What to do when you’re having a bad run
It’s cold, it’s raining, your leg hurts, and you’re only 5 miles into your long-run. What do you do?
Every runner has a bad run from time to time, we’ve just got to deal with it correctly. While it’s easy to throw in the towel and walk home, chances are you’ll regret it later on.
“Pain is temporary. It may last a minute, or an hour, or a day, or a year, but eventually it will subside, and something else will take its place. If I quit, however, it lasts forever.” – Lance Armstrong
This article will dive deep into what to do when you’re having a bad run. And as you may have figured by now, the answer does not lie with quitting, unless you genuinely have to.
Say NO to the negative self-talk
Mile six and it begins, that negative self-talk. That voice that tells you to give up, tells you your training isn’t worth it, and that you’ll never be as fast as you want to be. What do you do?
- Acknowledge it
Acknowledging the negative self-talk is the first step. No matter how loud you turn up your music, or try to refocus your mind, it will come back. Understand where this negative self-talk is coming from. Maybe you missed out on a few hours of sleep, perhaps you didn’t eat enough before your run, or maybe you’re beginning to overtrain.
- Channel it
Take this negative self-talk and use it to fuel your run. Prove that inner voice wrong. So what, it’s telling you to give up? Use that as motivation to keep going, every step of the way. The more it talks, the more fuel you’re adding to the fire.
“It’s very hard, in the beginning, to understand that the whole idea is not to beat the other runners. Eventually, you learn that the competition is against the little voice inside you that wants you to quit.” – George Sheehan
Overcoming this negative self-talk and proving yourself right develops mental and physical strength – essential for faster and stronger running.
Easier than it sounds, you’ve got to dig deep and push through your run when the going gets tough. Whether it be an easy run, long run, or interval session you’ve got to find it in you to get it done.
Tip: Trick your mind by telling it that this is your last mile each mile until you finish
Remind yourself what you’re training for
Reminding yourself of your goals and what you’re training for is a great way to increase your motivation. Calling it quits and ditching your run early will not get you to the finish line of a marathon. In fact, it will develop weak mental strength and more than likely cause you to do it again, and again.
Tip: Set clear training goals and remind yourself of these when you have a bad run. At the end of the day, it’s all down to you to achieve these goals.

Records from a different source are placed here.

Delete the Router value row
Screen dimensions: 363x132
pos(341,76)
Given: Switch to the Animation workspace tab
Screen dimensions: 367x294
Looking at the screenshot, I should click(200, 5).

Play a motivational playlist
Nothing quite beats a motivational playlist to push you through those gruelling last few miles. From Kelly Clarkson to Daft Punk, fill your playlist with motivational songs to fire up your run. Heck, why not play them before your run too! Here are a few noteworthy mentions to include in your playlist:
- Kelly Clarkson – Stronger
- Daft Punk – Harder, Better, Faster, Stronger
- Fatboy Slim – Right here, right now
- Nelly – Heart of a champion
- Drake – Started from the bottom
Know when to throw in the towel
A smart runner will always beat an injured runner. Always remember that. Sometimes there are real reasons to quit, and we must accept that. Maybe you’ve got an unusual pain in your knee, shin, or foot? If it doesn’t go away within the next couple miles, you’re better off throwing in the towel and sitting this one out.
Chances are, running through musculoskeletal pain will cause more harm than good – it may even lead to injury. As stubborn as us runners are, knowing our body and knowing when to quit can do us a whole world of good – and a whole load of time saved from being sidelined.